International privacy and trade law developed together but are now engaged in significant conflict. Current efforts to reconcile the two are likely to fail, and the result for globalization favors the largest international companies able to navigate the regulatory thicket. In a landmark finding, this Article shows that more than sixty countries outside the European Union are now evaluating whether foreign countries have privacy laws that are adequate to receive personal data. This core test for deciding on the permissibility of global data exchanges is currently applied in a nonuniform fashion with ominous results for the data flows that power trade today.

The promise of a global internet, with access for all, including companies from the Global South, is increasingly remote. This Article uncovers the forgotten and fateful history of the international regulation of privacy and trade that led to our current crisis and evaluates possible solutions to the current conflict. It proposes a Global Agreement on Privacy that would be enforced within the trade order, but with external data-privacy experts developing the treaty’s substantive norms.

The Independent State Legislature Theory, Federal Courts, and State Law
Carolyn Shapiro - Professor of Law and Co-Director, Institute on the Supreme Court of the United States, IIT Chicago-Kent College of Law.

During the litigation surrounding the 2020 election, the independent state legislature theory (ISLT) emerged as a potentially crucial factor in the presidential election. The ISLT rests on the Electors and Elections Clauses of the Constitution, which assign decisions about federal elections to state legislatures. Proponents of the ISLT, including Supreme Court Justices, assert that state constitutions’ substantive provisions cannot apply to state election laws governing federal elections; that state courts’ statutory interpretations of such laws must be rigidly textualist and are reviewable, apparently de novo, by federal courts; and/or that delegations of decisionmaking authority to nonlegislative bodies may be limited, albeit in unspecified ways. The ISLT is at issue in current litigation involving congressional redistricting that the Supreme Court will hear during its October 2022 Term.

This Article charts the emergence of this unprecedented reading of the Electors and Elections Clauses and examines both its justifications and its practical implications. Its central claim is that the ISLT, particularly in its maximalist form, is an unprecedented, unconstitutional, and potentially chaos-inducing intrusion into state election law. Those promoting the ISLT skip the crucial step of statutory interpretation—asking what the state legislature actually did. As a result, the ISLT undermines its own claims to promote political accountability and predictability by failing to engage in the question of whether a legislature has in fact rejected the state constitution and other aspects of state law. The Article concludes with suggestions for the Supreme Court, Congress, state actors, and litigants to protect the continued independence of state election law.

Essays

Stakeholderism Silo Busting
Aneil Kovvali - Associate Professor, Indiana University Maurer School of Law.

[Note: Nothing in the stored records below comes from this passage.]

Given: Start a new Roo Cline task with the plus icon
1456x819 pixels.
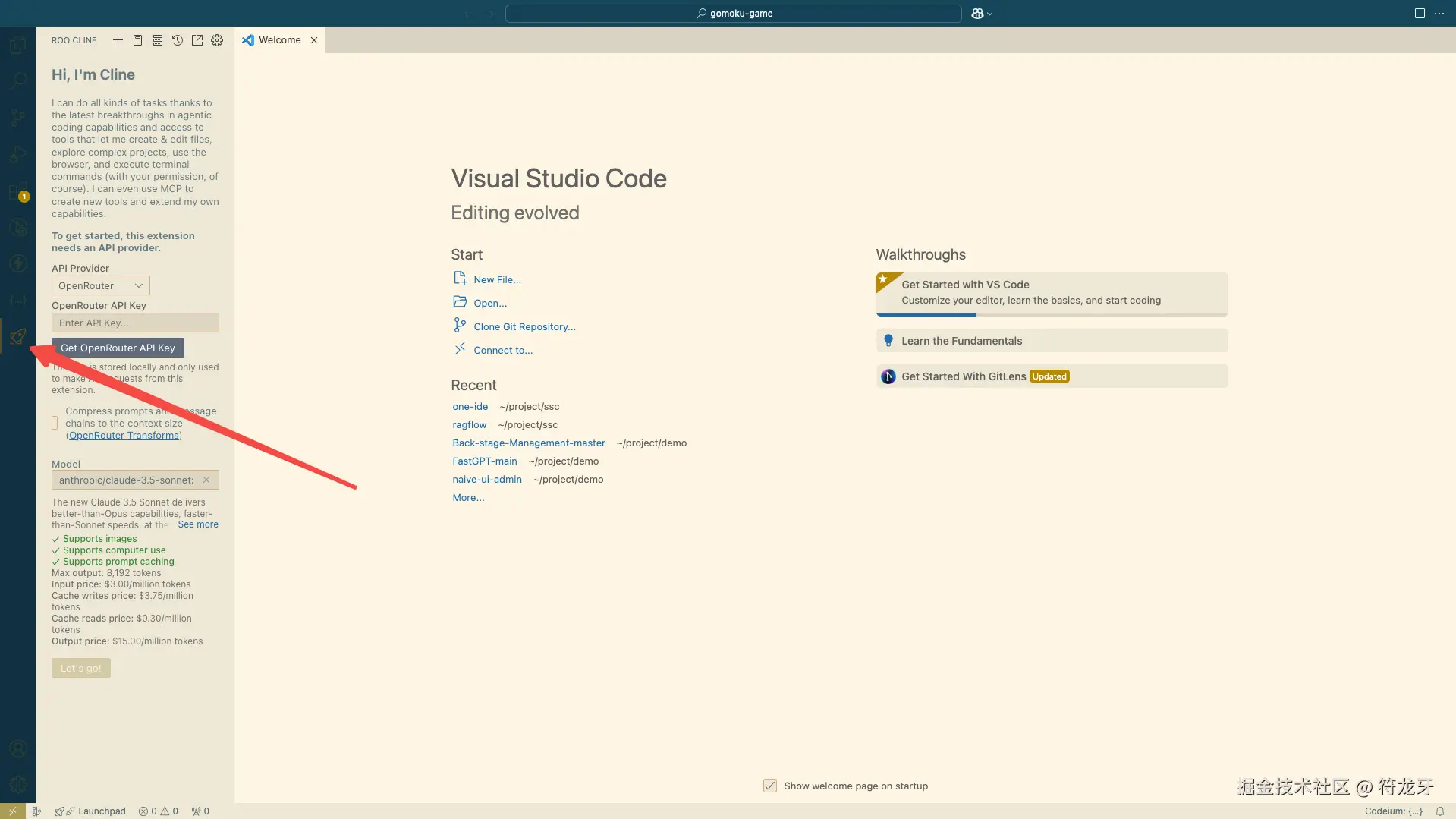Looking at the screenshot, I should (118, 40).
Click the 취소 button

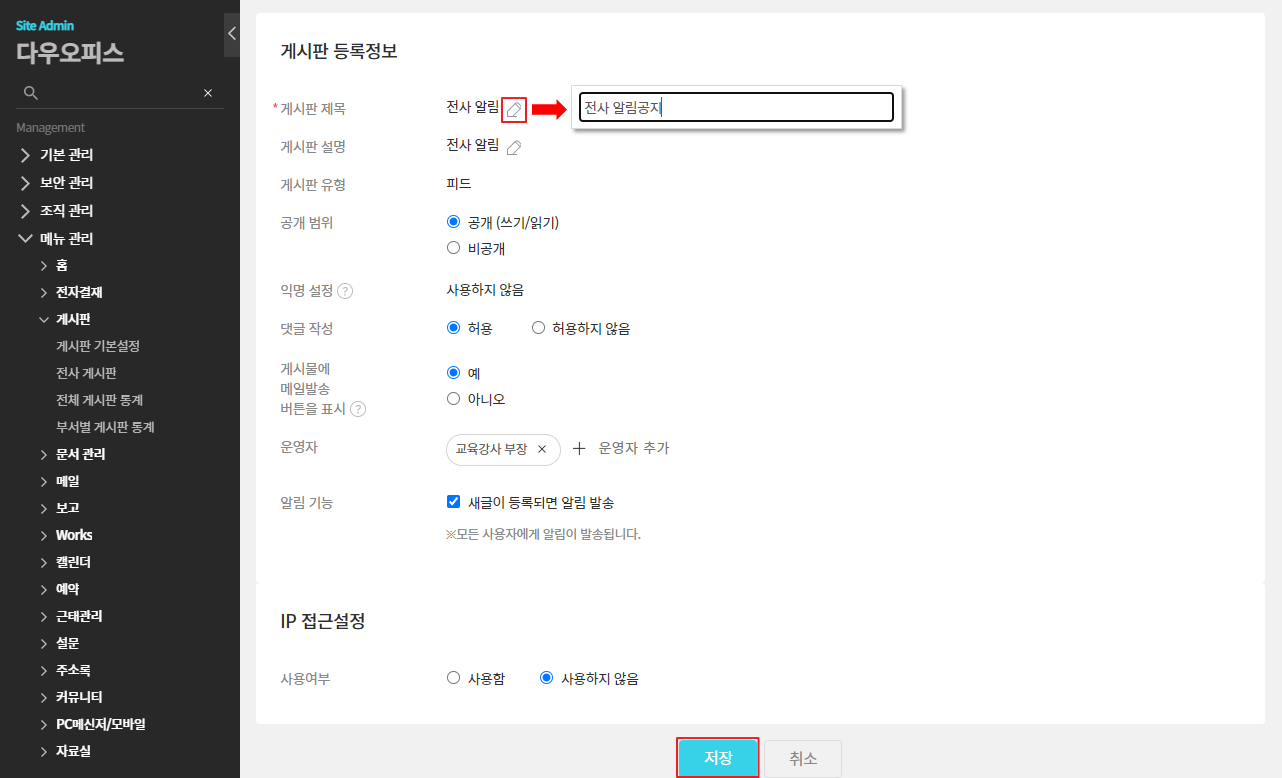coord(803,759)
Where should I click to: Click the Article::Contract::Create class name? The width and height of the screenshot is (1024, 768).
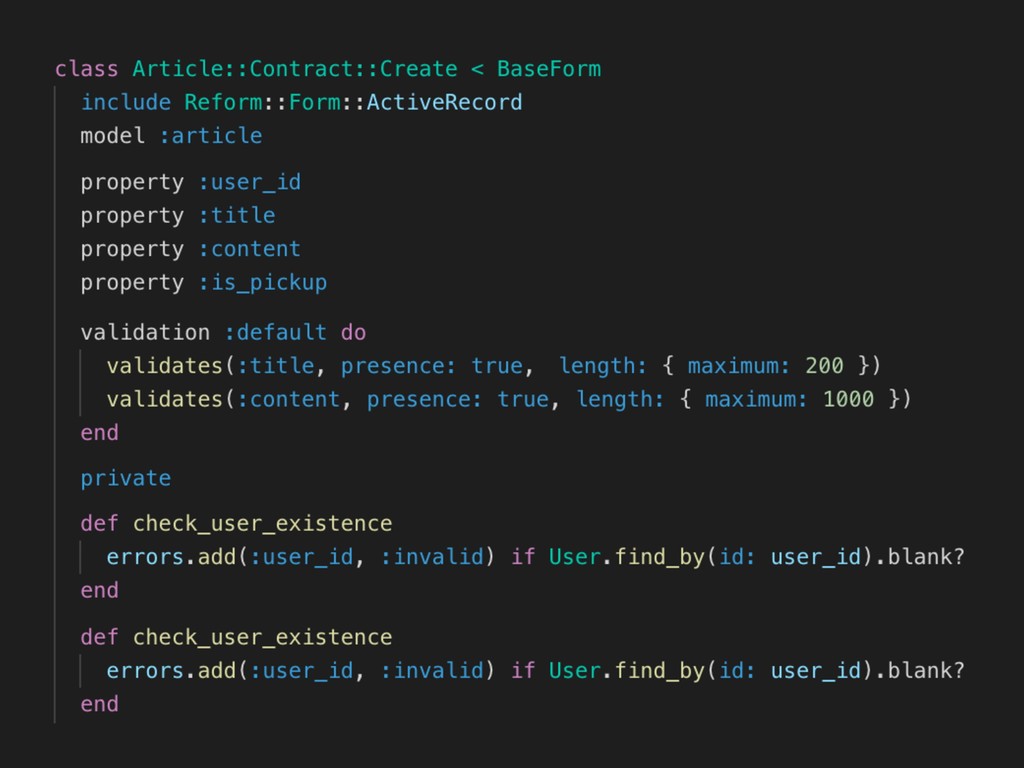pos(295,69)
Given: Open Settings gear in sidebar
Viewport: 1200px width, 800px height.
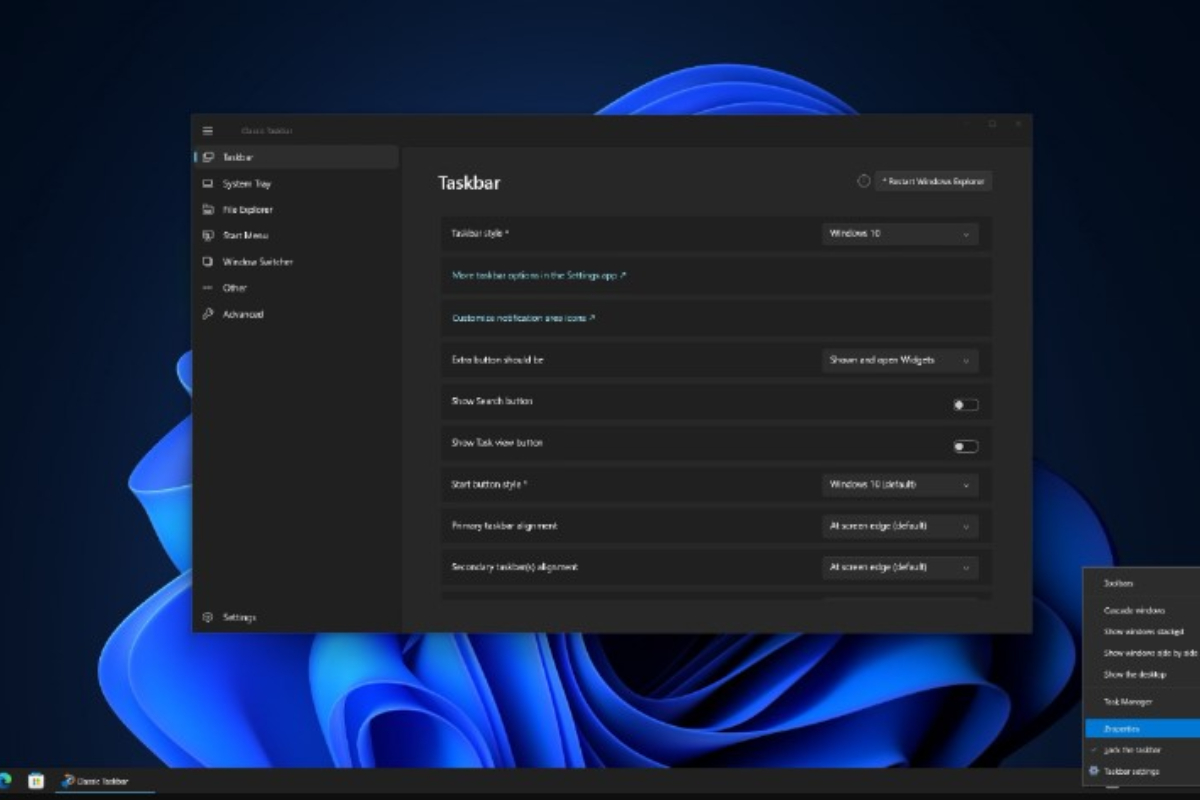Looking at the screenshot, I should (208, 617).
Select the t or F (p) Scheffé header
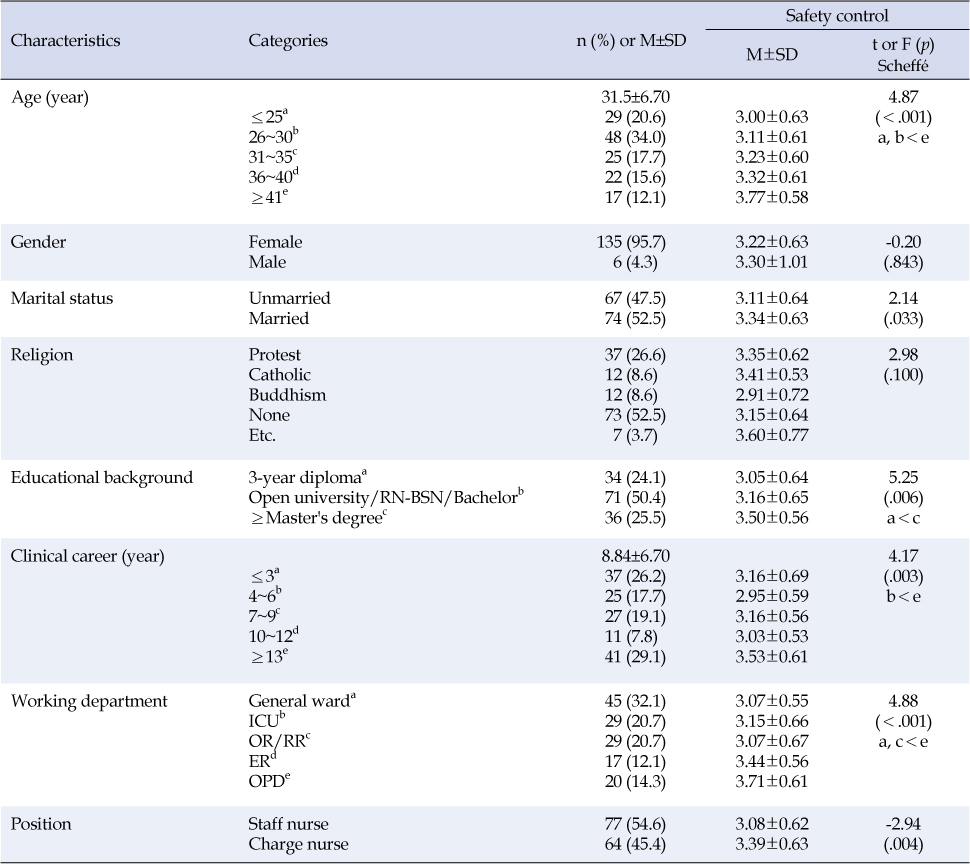Viewport: 970px width, 864px height. [903, 54]
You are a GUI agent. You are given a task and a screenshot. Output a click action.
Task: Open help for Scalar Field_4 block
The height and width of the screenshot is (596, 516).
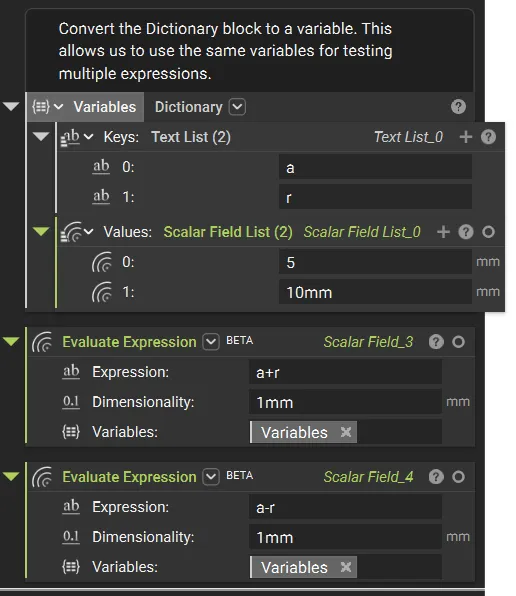pos(436,477)
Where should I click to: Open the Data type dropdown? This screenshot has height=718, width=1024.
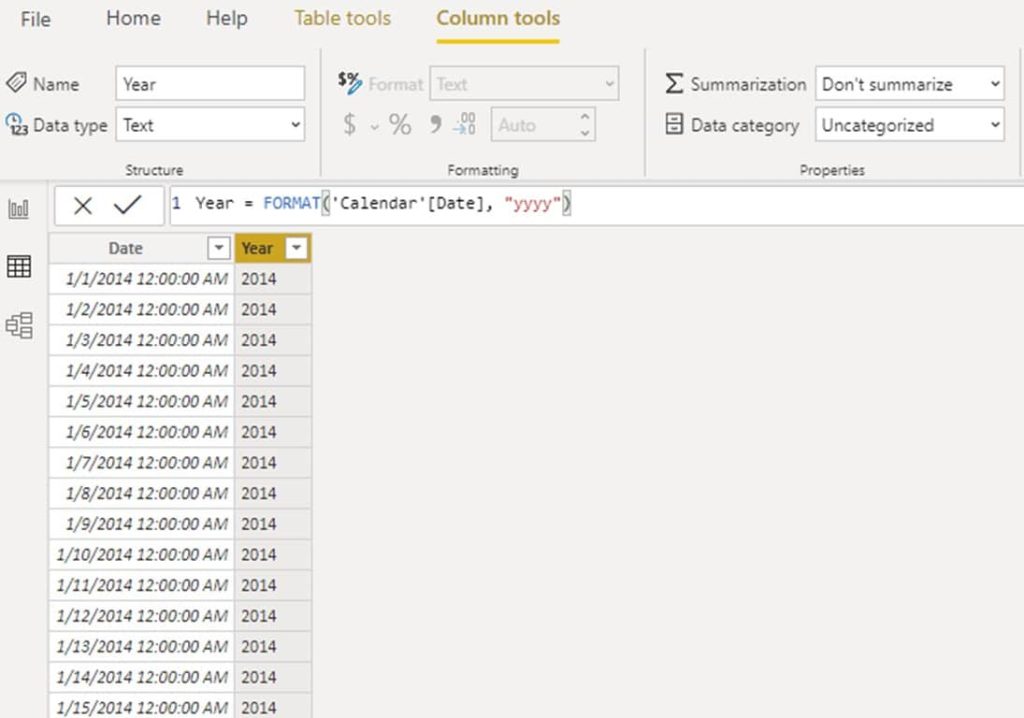coord(295,124)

The fields of antitrust, bankruptcy, corporate, and securities law are undergoing tumultuous debates. On one side in each field is the dominant view that each field should focus exclusively on a specific constituency—antitrust on consumers, bankruptcy on creditors, corporate law on shareholders, and securities regulation on financial investors. On the other side is a growing insurgency that seeks to broaden the focus to a larger set of stakeholders, including workers, the environment, and political communities. But these conversations have largely proceeded in parallel, with each debate unfolding within the framework and literature of a single field. Studying these debates together reveals deep commonalities and unlocks useful insights. It can also suggest new theoretical and policy directions while avoiding the dangers of a blinkered approach.